The Grant Thornton report claimed that the intercompany prices diverged from LME prices during the commodity boom. It is unclear how this report derived its graph of LME prices and alleged intercompany prices. This report provided figures on what intercompany revenues would be under LME prices versus intercompany prices.
If its calculations were correct, the implication is that revenues under LME pricing minus intercompany revenues would represent an 18.34 percent shortfall.
The Supreme Court decision noted that neither party offered expert testimony to explain or justify the positions of the various reports. Its ultimate ruling maintained the 141 million Kwacha adjustment for the latter years and lowered to the adjustment for the former years to 100 million Kwachas.
Transfer pricing implications of off-take agreements
I noted the failure of the Grant Thornton report to identify the contractual terms in the “Copper Marketing and Off-Take Agreement” between Glencore International AG and Mopani Copper Mining in two papers on the transfer pricing between mining affiliates and their marketing affiliates (“Evaluating Whether a Distribution Affiliate Pays Arm’s-Length Prices for Mining Products,” Journal of International Taxation, July 2014; “Gross Margins for Mining Marketing Hubs: Applications and Critiques of TNMM,” Journal of International Taxation, January 2020).
Off-take agreements vary. In some cases, they simply specify that the marketing entity agrees to purchase the mine’s production at the market price. In such cases, the mine takes the entrepreneurial risk being subject to the risk of falling prices as well as the upside potential from commodity booms.
The Grant Thornton report, however, referred to the intercompany agreement as a long-term contract. As discussed in MNE Tax in the context of the dispute between Cameco and the Canadian Revenue Agency, in such long-term contracts, the distributor can be viewed as the entrepreneur. Since the distributor takes the downside risk that spot prices will be below the agreed-on future price, it also should receive the upside potential.
Significant profits could be realized by a distributor who took entrepreneurial risk during a period when market prices unexpectedly rose under this latter interpretation of the Mopani mines off-take agreement.
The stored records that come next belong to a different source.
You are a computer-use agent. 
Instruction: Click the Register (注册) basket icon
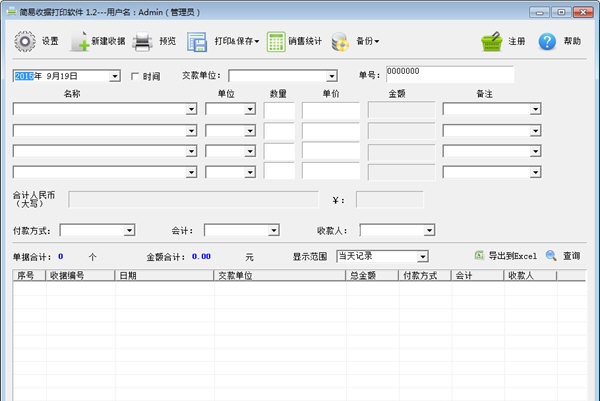click(x=491, y=42)
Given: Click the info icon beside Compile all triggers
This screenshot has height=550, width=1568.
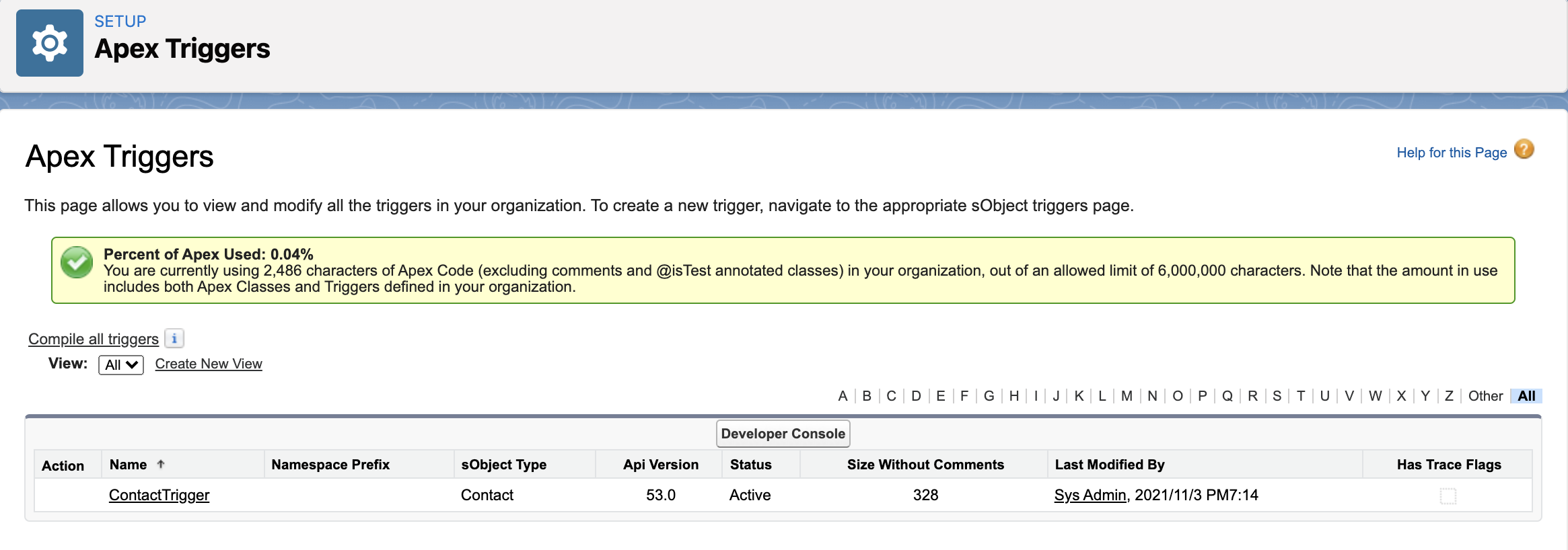Looking at the screenshot, I should tap(174, 338).
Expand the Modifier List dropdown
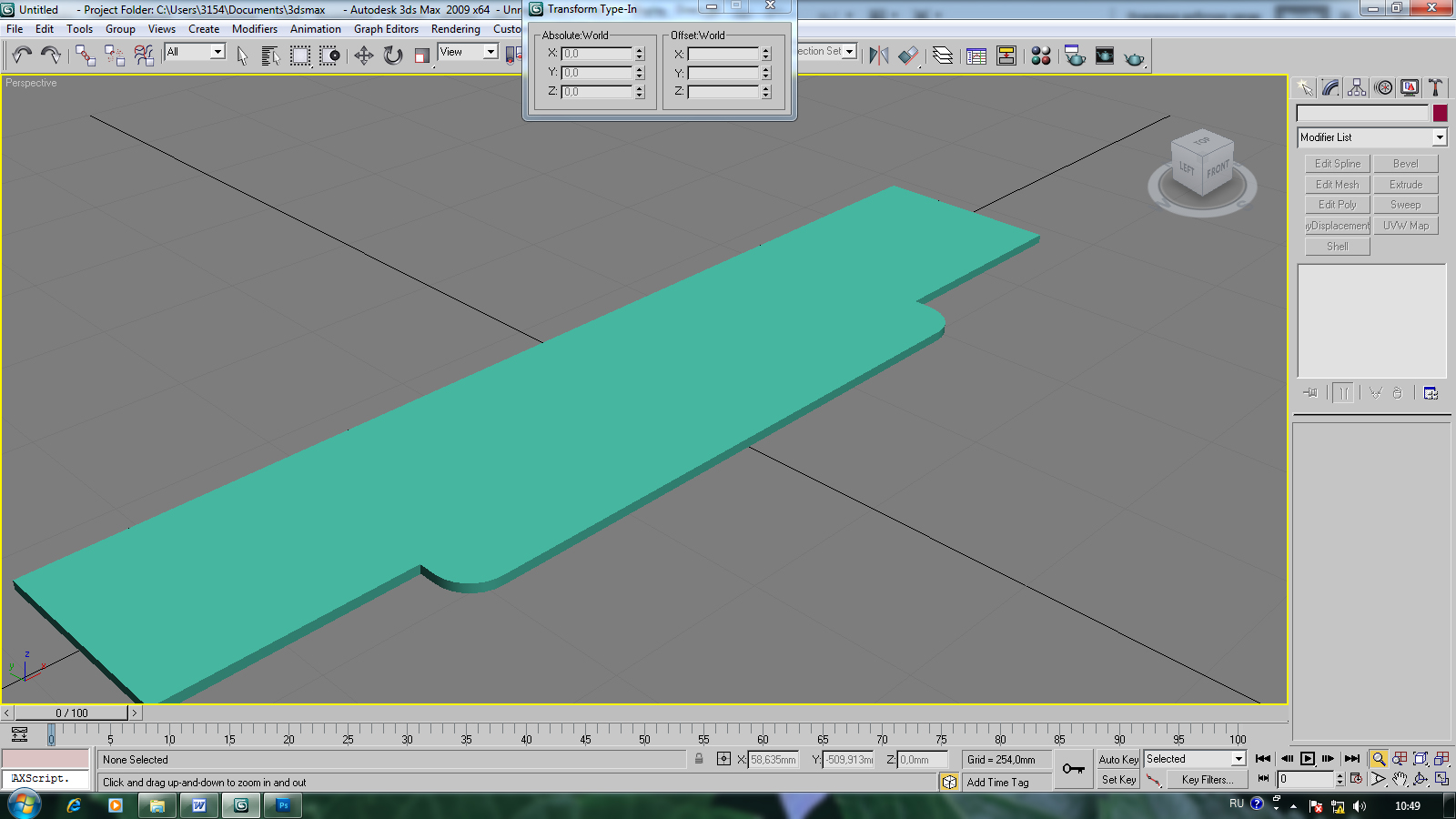This screenshot has height=819, width=1456. pyautogui.click(x=1439, y=137)
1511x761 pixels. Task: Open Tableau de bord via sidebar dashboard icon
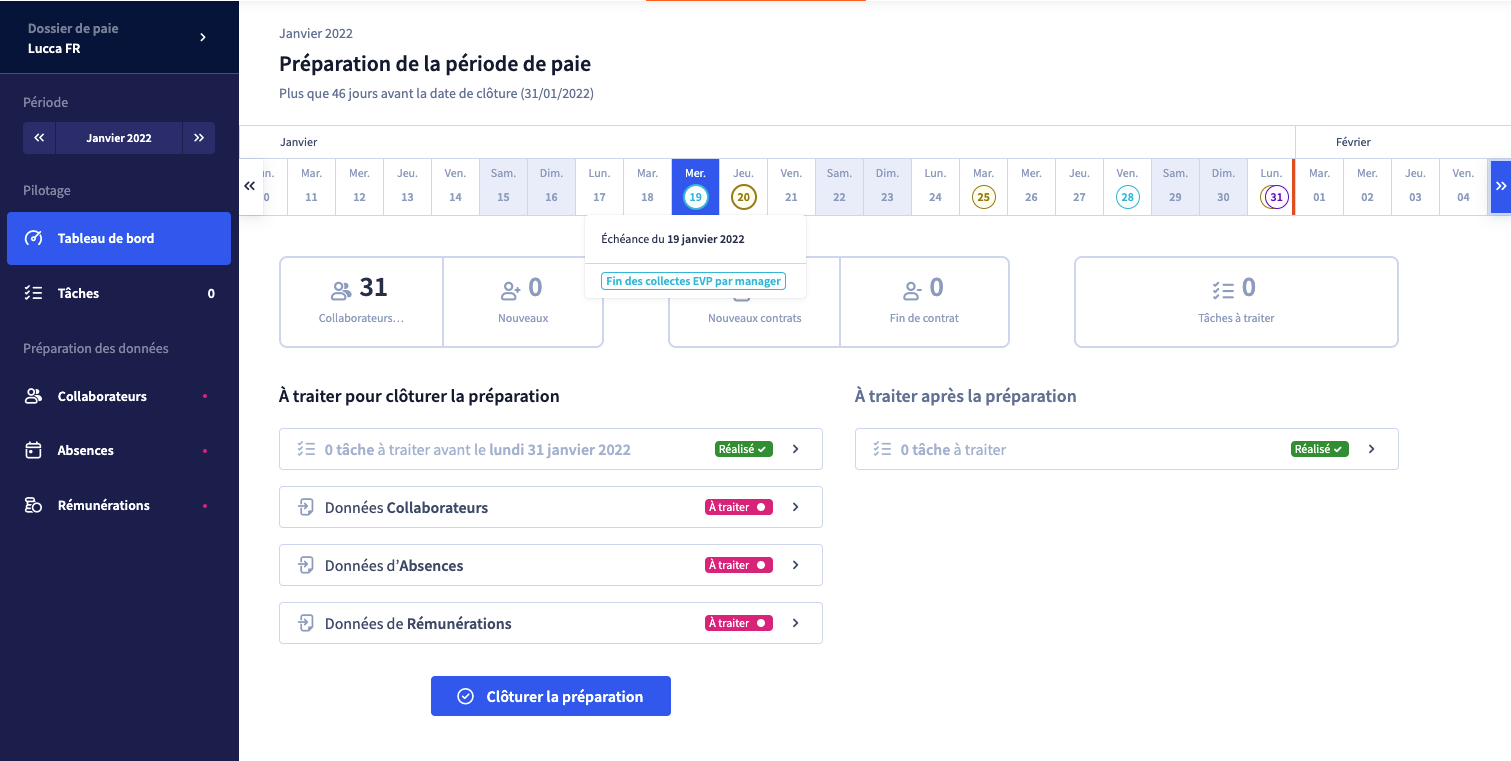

However, if the mining affiliate bore the entrepreneurial risk under the intercompany agreement, its profits would be limited to the routine returns for the functions it bore under the arm’s length standard.
Significant profits could be realized by a distributor who took entrepreneurial risk during a period when market prices unexpectedly rose under this latter interpretation of the Mopani mines off-take agreement. However, if the mining affiliate bore the entrepreneurial risk under the intercompany agreement, its profits would be limited to the routine returns for the functions it bore under the arm’s length standard.
The calculations of the alleged difference between LME pricing versus intercompany pricing made by Grant Thornton suggested an 18.34 percent gross margin for the Swiss affiliate. Their report also suggests that the Swiss affiliate received a 2 percent commission rate for shipping with the suggestion that this commission was generous relative to the actual cost of shipping.
If we assume that these alleged figures reflect the actual financials for the Swiss affiliate, then its gross margin would be 20 percent or more.
A 20 percent gross margin would certainly be generous if the only functions of the Swiss affiliate represented selling and shipping activities. Selling costs for copper multinationals tend to be 2 percent of revenue, which would suggest a 2.5 to 3 percent gross margin if the mining affiliate were responsible for both shipping and smelting costs.
Without further information about the terms of the off-take agreement, it is not possible to assess whether the transfer pricing position of either party is justified. This is a key issue not addressed in this particular transfer pricing litigation.